Relevant current surfaces:

  • src/ollm/runtime/plan.py
  • src/ollm/runtime/inspection.py

This should remain deterministic and table-driven. The selector may use observed budgets and platform/model family, but this ADR rejects a vague online optimizer framing.

Benchmark and inspection truth

The current benchmark/reporting surfaces already understand:

  • strategy id
  • persistence format
  • residency mode
  • persisted tokens / artifacts
  • resident bytes
  • hot bytes
  • spill counts
  • compaction counts

Relevant current surfaces:

  • src/ollm/runtime/benchmark/details.py
  • src/ollm/runtime/benchmark/history_summary_support.py
  • docs/benchmarking.md

The future tiered architecture should add explicit tier-aware observability:

  • accelerator-tier resident pages / bytes
  • CPU-tier resident pages / bytes
  • SSD authoritative pages / bytes
  • promotion counts by source and destination
  • page-fault counts
  • prefetched pages / bytes
  • useful-prefetch hit rate
  • demotion counts
  • quantized cold-page bytes vs decoded warm-page bytes

Without those fields, oLLM would risk claiming tiered wins while hiding where the bytes and latency actually moved.
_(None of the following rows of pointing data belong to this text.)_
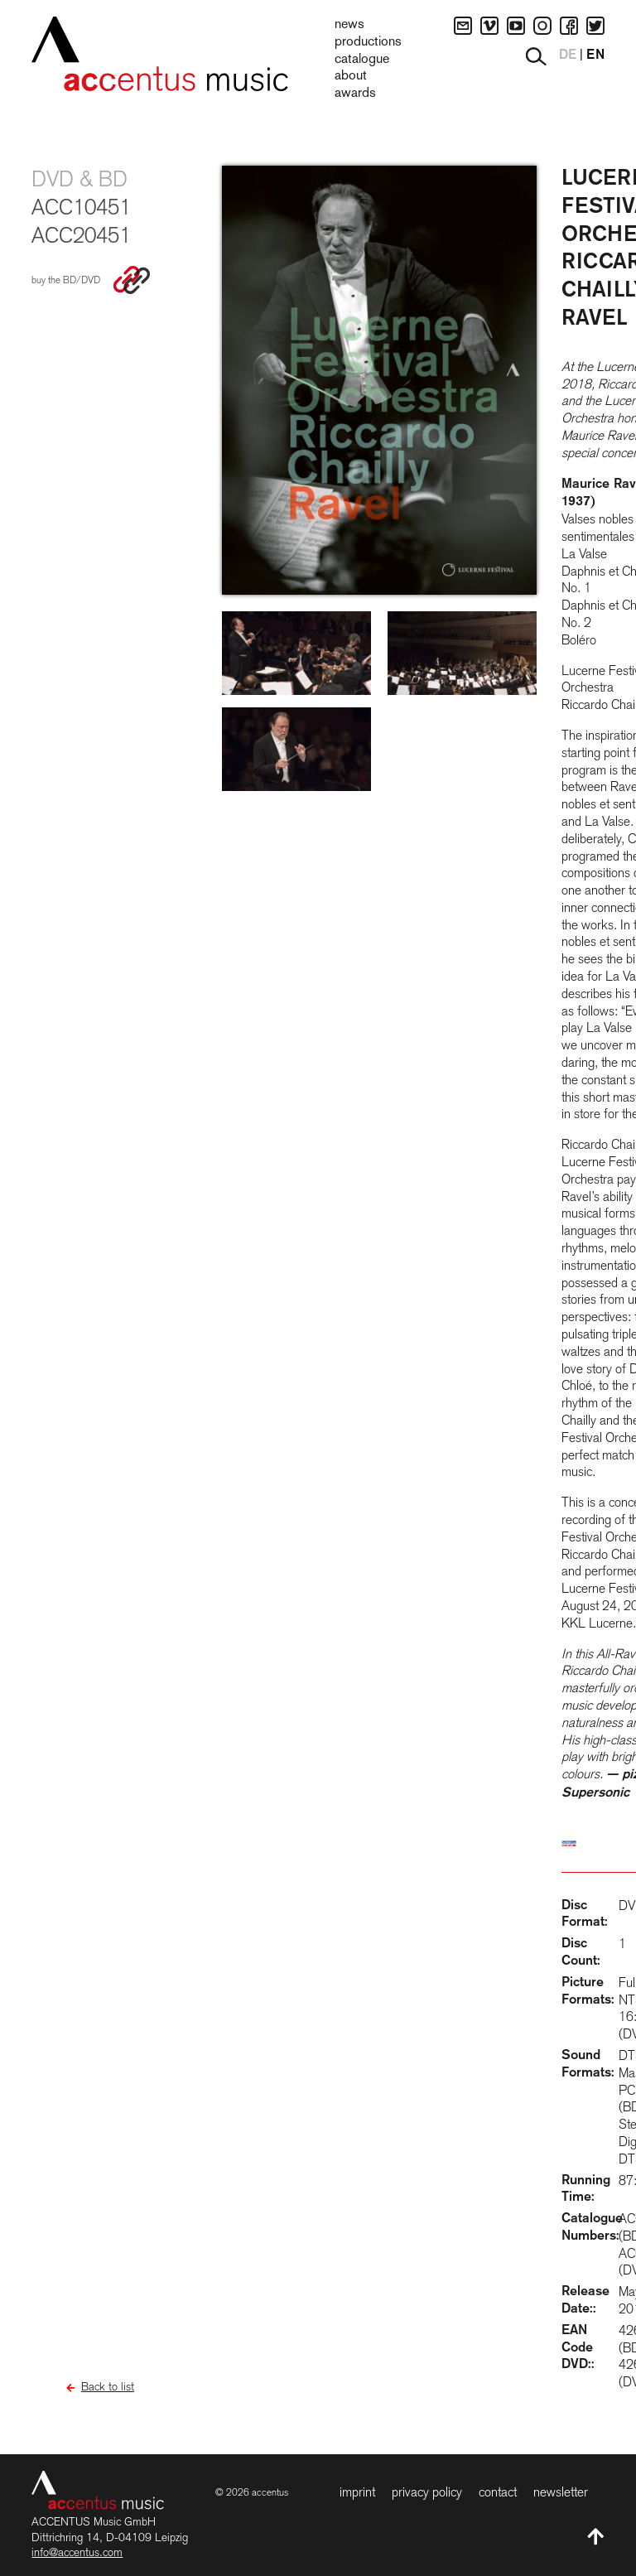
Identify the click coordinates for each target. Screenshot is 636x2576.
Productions (368, 42)
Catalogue (362, 59)
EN (595, 55)
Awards (355, 93)
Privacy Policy (427, 2492)
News (349, 24)
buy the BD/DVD (65, 280)
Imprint (357, 2492)
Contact (498, 2492)
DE (567, 55)
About (351, 76)
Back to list (107, 2386)
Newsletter (560, 2492)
Failure, recovery, and fallback

The ADR makes these rules explicit:

  • page blobs are immutable once published
  • root/page-table manifests are versioned
  • cache identity must include model, backend, encoding, page size, and schema
  • partial writes must never become authoritative
  • invalid manifests or missing page blobs invalidate the persistent cache root
  • multi-process access requires explicit coordination; it is not implied
  • unsupported backends fall back to non-tiered strategies rather than pretending to run tiered mode

Recommended persistent write rule:

  1. write page blob
  2. fsync/replace durable temp path
  3. update page table
  4. update root manifest last

Phase 1

Make fixed-token pages the authoritative persisted layout for one existing full-history strategy.

Recommended first slice:

  • extend paged into the canonical persisted page-table format
  • keep runtime behavior otherwise single-tier
  • add tier-capable metadata fields without claiming tiering yet

Phase 2

Add a CPU warm-page tier above the authoritative SSD layout.

Goals:

  • avoid repeated SSD reads
  • measure promotion and page-fault behavior
  • keep accelerator behavior unchanged if page-aware attention is not ready

Phase 3

Add page-aware accelerator staging for one optimized-native family and one device class.
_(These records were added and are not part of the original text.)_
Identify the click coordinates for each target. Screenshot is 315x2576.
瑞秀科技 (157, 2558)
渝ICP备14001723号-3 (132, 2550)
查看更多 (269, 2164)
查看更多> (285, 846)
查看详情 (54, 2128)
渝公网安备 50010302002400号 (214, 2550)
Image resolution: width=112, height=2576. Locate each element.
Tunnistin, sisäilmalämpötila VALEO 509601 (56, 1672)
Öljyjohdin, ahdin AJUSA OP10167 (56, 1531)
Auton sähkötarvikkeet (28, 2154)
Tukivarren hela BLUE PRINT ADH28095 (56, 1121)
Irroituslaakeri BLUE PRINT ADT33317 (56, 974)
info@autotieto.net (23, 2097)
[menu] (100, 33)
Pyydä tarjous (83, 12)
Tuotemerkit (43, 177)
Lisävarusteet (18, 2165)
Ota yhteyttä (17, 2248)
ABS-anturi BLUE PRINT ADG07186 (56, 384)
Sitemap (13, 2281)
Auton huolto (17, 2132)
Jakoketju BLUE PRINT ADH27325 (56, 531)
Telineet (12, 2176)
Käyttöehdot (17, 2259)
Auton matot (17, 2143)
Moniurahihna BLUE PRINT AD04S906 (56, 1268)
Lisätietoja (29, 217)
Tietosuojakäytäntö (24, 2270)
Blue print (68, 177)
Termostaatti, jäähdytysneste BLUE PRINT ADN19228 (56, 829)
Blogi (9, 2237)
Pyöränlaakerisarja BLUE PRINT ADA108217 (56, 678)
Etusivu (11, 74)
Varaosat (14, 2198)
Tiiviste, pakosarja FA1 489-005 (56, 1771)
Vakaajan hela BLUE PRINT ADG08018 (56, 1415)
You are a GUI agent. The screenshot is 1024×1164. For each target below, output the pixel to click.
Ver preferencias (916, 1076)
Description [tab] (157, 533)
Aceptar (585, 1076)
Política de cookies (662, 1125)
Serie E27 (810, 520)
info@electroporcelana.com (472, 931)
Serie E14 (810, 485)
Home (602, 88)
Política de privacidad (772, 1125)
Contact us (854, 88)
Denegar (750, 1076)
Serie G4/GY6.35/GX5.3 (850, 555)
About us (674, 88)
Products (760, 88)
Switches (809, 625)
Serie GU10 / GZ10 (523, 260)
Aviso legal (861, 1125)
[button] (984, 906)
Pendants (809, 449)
Only this phase should start making real GPU/CPU/SSD tiering claims.

Phase 4

Compose quantized cold pages with the authoritative SSD store and benchmark the quality/capacity tradeoff on top of the tiered layout.

Phase 5

Integrate selector policy and observe-only tier recommendations based on page faults, promotion pressure, CPU residency pressure, and accelerator working-set fit.

Recommendation

Proceed with the future tiered KV architecture, but do it as a paged, page-aware, benchmark-truthful design.

Do not describe it as current tiered-write-back generalized and do not claim real GPU/CPU/SSD scaling before page-aware execution exists.